昨年12月から再び始まった戦闘で、24万の民間人が戦闘地域に封じ込まれ、既に3万の避難民がシェルターを必要としている。
最近北部戦闘地域を訪れたヒューマンライツ・ウォッチ(HRW)のアンナ・ニスタット氏は2月27日、タミール兵士が支配する地域からの避難を余儀なくされた多くの民間人が政府の軍事基地に拘束されており、国連安保理の緊急対応が必要であるとの声明を発した。
この数時間後には、3日間のスリランカ視察から戻った国連の人権担当トップ、ジョン・ホルムズ氏が安保理に対し民間人の窮状について説明した。

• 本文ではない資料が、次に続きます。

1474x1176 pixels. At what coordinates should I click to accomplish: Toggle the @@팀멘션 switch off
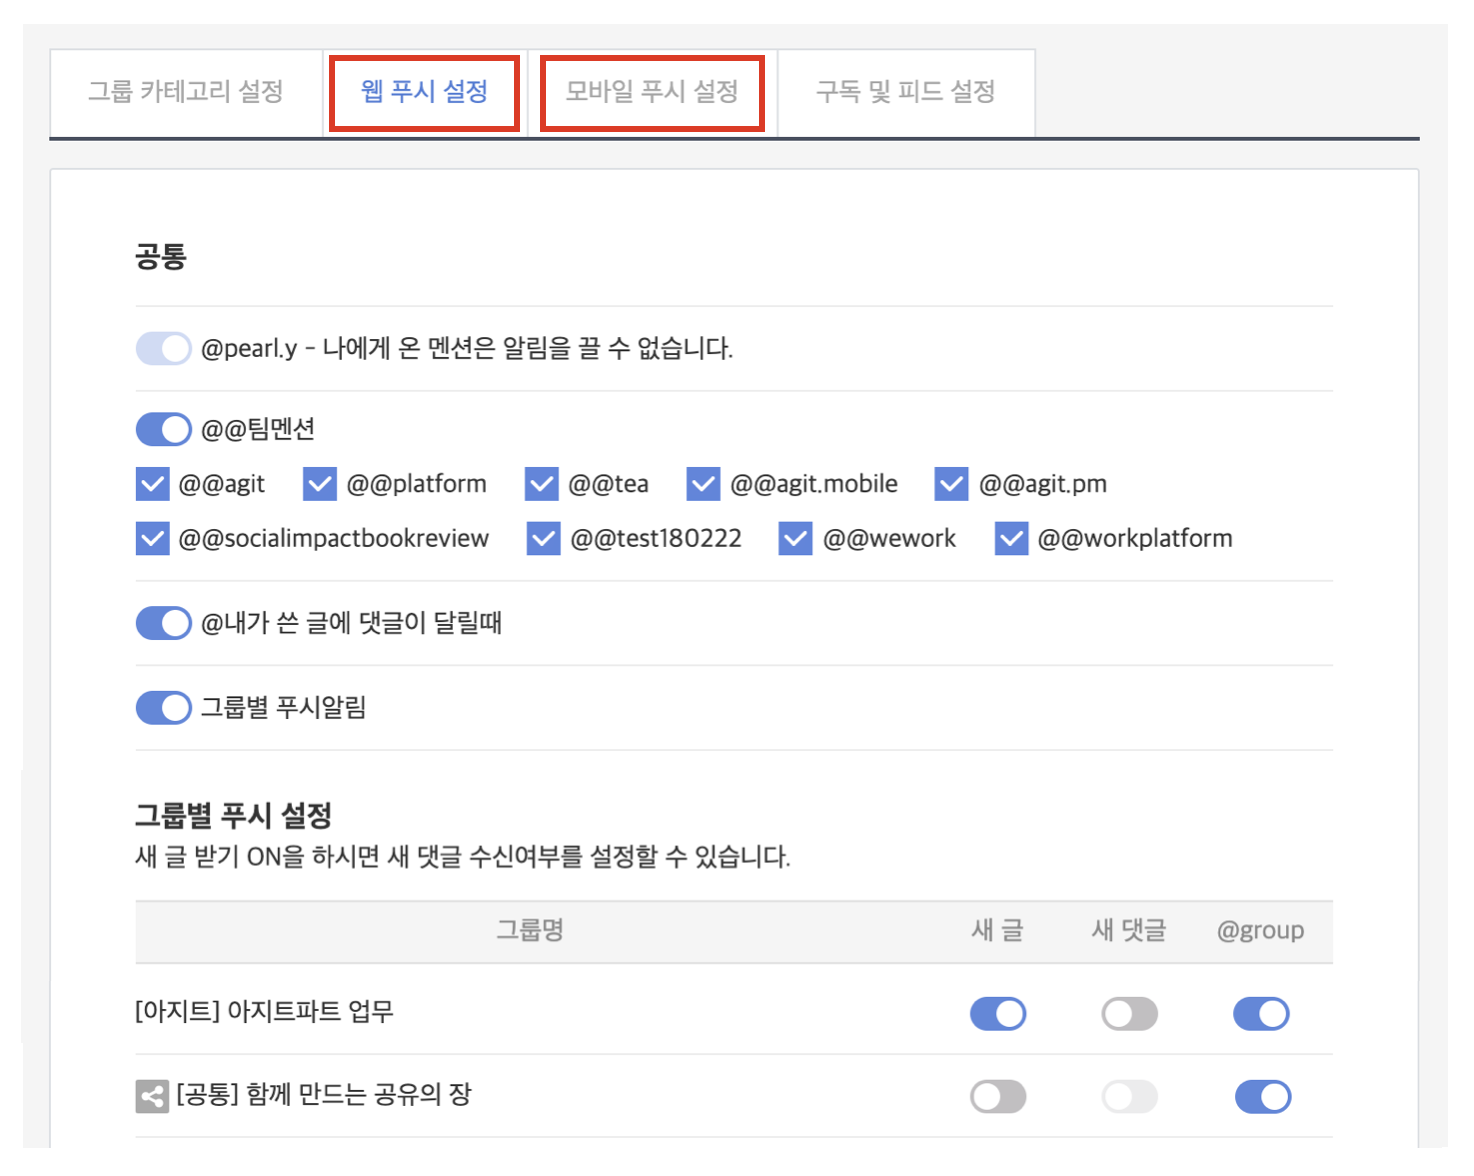[164, 430]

国連は、民間人の緊急救援資金として1千万ドルを手当しているが、ホルムズ氏は、事態は非常に深刻だと語った。同氏は、スリランカ訪問中、反政府軍に対し民間人の移動の自由を認めるよう、また政府に対しては紛争の秩序ある平和的解決を迫ったというが、急場しのぎの粗末な屋外施設で数週間を過ごした国内難民の殆どは、精神的にも肉体的にも憔悴しきっていたと説明した。
HRWを始めとする人権団体は、安保理に対し、国際人権法に基づき直ちにスリランカ問題に対処するよう求めている。
ニースタット氏は、「タミールの虐待から逃れた人々が、再び政府軍の暴力を恐れることがあってはならない。しかし、国際機関の対処がこの様に遅いのには、恐れる理由があるのだろう」と言う。
最近多くのジャーナリストが殺害されていることを考えれば、彼女の発言は正しいかも知れない。アムネスティ・インターナショナルによれば、2006年以降スリランカで少なくとも10人のメディア関係者が殺害されており、その多くはコロンボの軍、その他法執行機関が関係しているという。(国境なき記者団による昨年の報道自由指数では、スリランカは173カ国中165位にランクされている)
地域報道によれば、インド政府が平和解決へ向けスリランカ政府に圧力をかけているというが、成果のほどは定かではない。スリランカ問題に詳しい外交筋は、安保理は目下のところ平和維持軍派遣の方向へ動いていないと語っている。